Short task a
Turn the records from the line with "(Further Info) (113, 888)" to the line with "ARTS & THEATER (83, 188)" into a Markdown table with the columns Row and Line, skipping any blank lines.

Excerpted text
** START **
Software Architectural Patterns in Data Engineering
The design philosophy behind awesome big data technologies
What makes big data technologies highly scalable, available, fault-tolerant, performant, reliable, etc.? I believe that the answer to the question is concealed in the architectures of the big data technologies. Without a solid design philosophy, developing incredibly amazing technologies that handle data so effortlessly at such a scale would be tough. So, let’s have a look at the architectures of the popular data engineering technologies. At Expedia Group™, the business decisions are driven by data. As a result, data engineering is crucial, and it is carried out using some of the technologies listed below.
- Apache Hadoop
- Apache Spark
- Apache Hive
- Apache Kafka
- Apache Airflow
- Server-less (Functions as a Service, e.g. AWS Lambda)
- Tableau or Grafana or other visualization technologies
And these data technologies are common across the industry. The big data processing is carried out in the following three different modes.
- Batch, where size-able data chunks are processed at a frequency.
- Real-time, where data is processed as soon as it arrives in the system.
- Hybrid, combination of the both the approaches.
Some data products are expected to produce results once in a day, those could be built with batch approach. Others may require results in real time or near real time, for example, finding top 10 hashtags every 10 minutes on Twitter.
** END **
Data supplied
** START **
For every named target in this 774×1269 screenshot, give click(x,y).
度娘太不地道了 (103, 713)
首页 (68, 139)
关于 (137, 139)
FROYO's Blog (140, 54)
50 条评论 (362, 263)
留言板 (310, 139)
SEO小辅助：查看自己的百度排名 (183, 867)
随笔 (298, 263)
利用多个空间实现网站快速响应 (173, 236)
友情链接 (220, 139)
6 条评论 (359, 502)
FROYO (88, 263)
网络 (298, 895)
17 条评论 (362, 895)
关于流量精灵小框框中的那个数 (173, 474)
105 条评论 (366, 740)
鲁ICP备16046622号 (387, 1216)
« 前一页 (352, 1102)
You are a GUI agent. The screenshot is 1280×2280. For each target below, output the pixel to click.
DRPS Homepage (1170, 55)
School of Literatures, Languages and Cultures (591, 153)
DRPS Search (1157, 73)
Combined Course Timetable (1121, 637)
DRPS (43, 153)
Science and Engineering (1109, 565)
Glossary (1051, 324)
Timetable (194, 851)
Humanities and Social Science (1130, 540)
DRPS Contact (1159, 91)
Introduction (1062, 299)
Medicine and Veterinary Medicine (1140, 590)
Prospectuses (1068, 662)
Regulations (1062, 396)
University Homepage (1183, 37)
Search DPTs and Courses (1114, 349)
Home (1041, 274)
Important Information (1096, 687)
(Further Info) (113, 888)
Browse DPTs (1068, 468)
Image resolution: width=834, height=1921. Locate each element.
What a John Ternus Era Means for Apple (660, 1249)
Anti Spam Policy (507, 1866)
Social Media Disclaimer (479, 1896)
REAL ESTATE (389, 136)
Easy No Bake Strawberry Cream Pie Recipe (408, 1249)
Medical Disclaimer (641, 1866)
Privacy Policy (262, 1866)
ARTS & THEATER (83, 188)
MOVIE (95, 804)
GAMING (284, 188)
** END **
Short task b
What three modes of big data processing does the data engineering article list?

Exercise output a
| Row | Line |
|---|---|
| 1 | (Further Info) (113, 888) |
| 2 | Browse DPTs (1068, 468) |
| 3 | Image resolution: width=834, height=1921. Locate each element. |
| 4 | What a John Ternus Era Means for Apple (660, 1249) |
| 5 | Anti Spam Policy (507, 1866) |
| 6 | Social Media Disclaimer (479, 1896) |
| 7 | REAL ESTATE (389, 136) |
| 8 | Easy No Bake Strawberry Cream Pie Recipe (408, 1249) |
| 9 | Medical Disclaimer (641, 1866) |
| 10 | Privacy Policy (262, 1866) |
| 11 | ARTS & THEATER (83, 188) |

Exercise output b
Batch, real-time, and hybrid.